Aim A: Write out the listing again word for word, from its first line up to and including the line with "Task: Click on the Follow us on Twitter".

Page extract:
-- begin --

Where does App and clipboard come from eg what refereces do I need, or is this never going to work in Access VBA?
Anyway thanks in advance for any help

----------


## RobDog888

I moved your post to my CodeBank thread for the VB 6 version of my spellchecker. 

In Access there is no QueryUnload event so you need to use the Unload event

VB Code:
Private Sub Form_Unload(Cancel As Integer)
 End Sub

----------


## RobDog888

If your using Access only then you dont need any of the code other then using Access' built in spell checking.

VB Code:
Private Sub SpellMe()
    Application.DoCmd.RunCommand acCmdSpelling
End Sub

----------


## Oliver1

Sorry, getting confused in my old age, anyway the problem with that is it automatically checks the whole form which I don't want, as the form in question is huge.
Currently I spell check like so.


VB Code:
Public Function Spellcheck(TextStr As String) As String
  
     Set WordApp = CreateObject("Word.Application")
     WordApp.Documents.Add
     Dim wordrange As Word.Range
     Set wordrange = WordApp.ActiveDocument.Range(0, 0)
     wordrange.Text = TextStr
     WordApp.Visible = True
     WordApp.Activate
     wordrange.CheckSpelling , , True
     wordrange.CheckGrammar
     Spellcheck = wordrange.Text
     wordrange.Text = ""
     WordApp.Documents.Close (False)
     WordApp.Quit
     Set WordApp = Nothing
End Function

But this has odd glitches which I was hoping your code would sort out.

----------


## RobDog888

So your not using VB 6 at all and you dont want to use the built in spell checker? If you just select the textbox or text and the call the SpellMe procedure I just posted it will only check the selection or textbox only.

----------


## Oliver1

Sorry feel am being relly stupid here. I don't mean to be a pain.
Yes this is fully in access so not vb6 at all. 
Anyway have tried using
Application.DoCmd.RunCommand acCmdSpelling
It checks the spelling but then shoots off and spell checks other text boxes.
Which as this database form is used by some very uncomputer literate people I think this will confuse them no end.

----------


## RobDog888

Did you make a selection first?

----------


## Oliver1

Not sure what you mean tried higlighting the text and then doing it, but after it checked the highlighted text it moved on to another control.

----------


## RobDog888

It works in my test form with several textboxes. I highlight 1 and then spellcheck it and it doesnt check the rest of the textboxes.

VB Code:
Option Compare Database
 Private Sub SpellMe()
    Me.Text0.SelStart = 0
    Me.Text0.SelLength = Len(Me.Text0.Text)

-- end --

Entries on finding words and items:
-- begin --

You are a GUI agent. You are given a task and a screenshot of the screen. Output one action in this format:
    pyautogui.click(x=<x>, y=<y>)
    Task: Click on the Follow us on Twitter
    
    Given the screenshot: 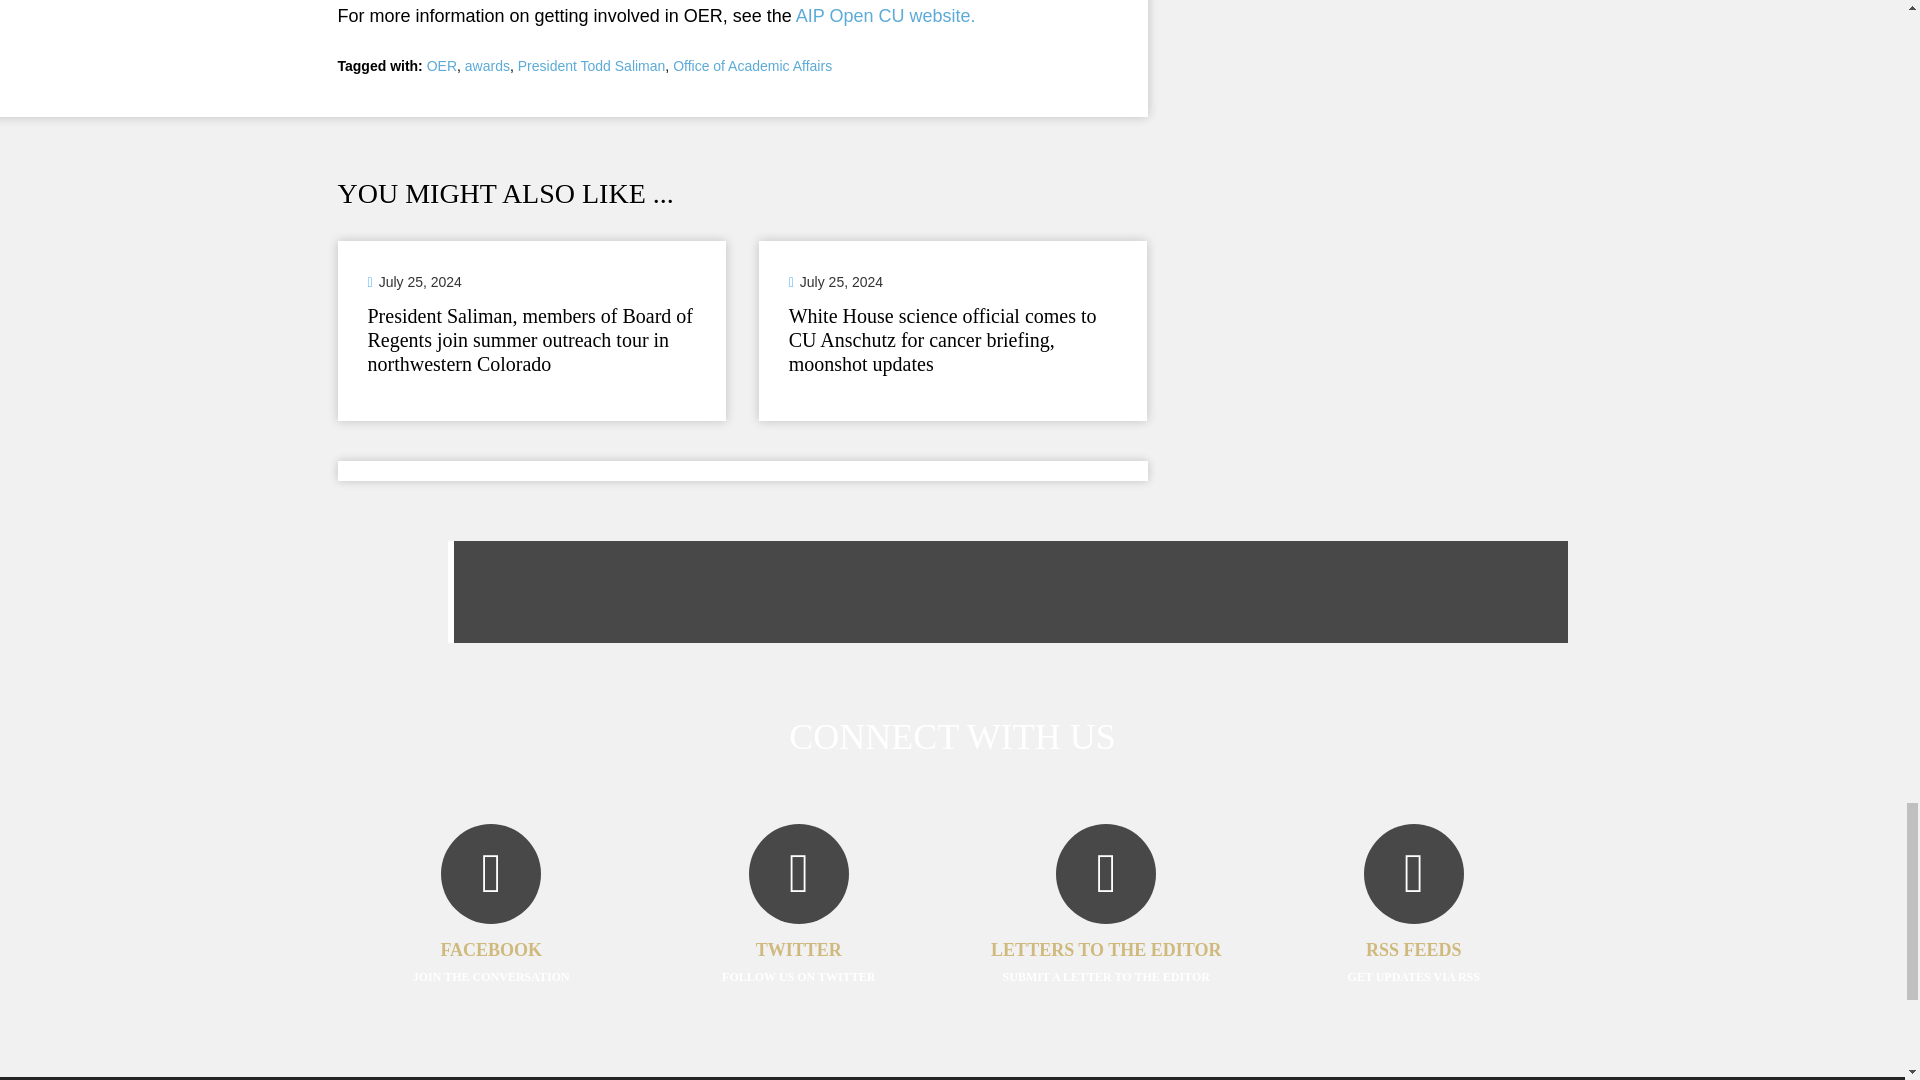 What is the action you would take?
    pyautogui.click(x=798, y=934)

-- end --

Aim B: In the forum thread, which event does RobDog888 say to use in Access, since Access has no QueryUnload event?

Written response A:
You are a GUI agent. You are given a task and a screenshot of the screen. Output one action in this format:
    pyautogui.click(x=<x>, y=<y>)
    Task: Click on the Follow us on Twitter

Written response B: The Unload event.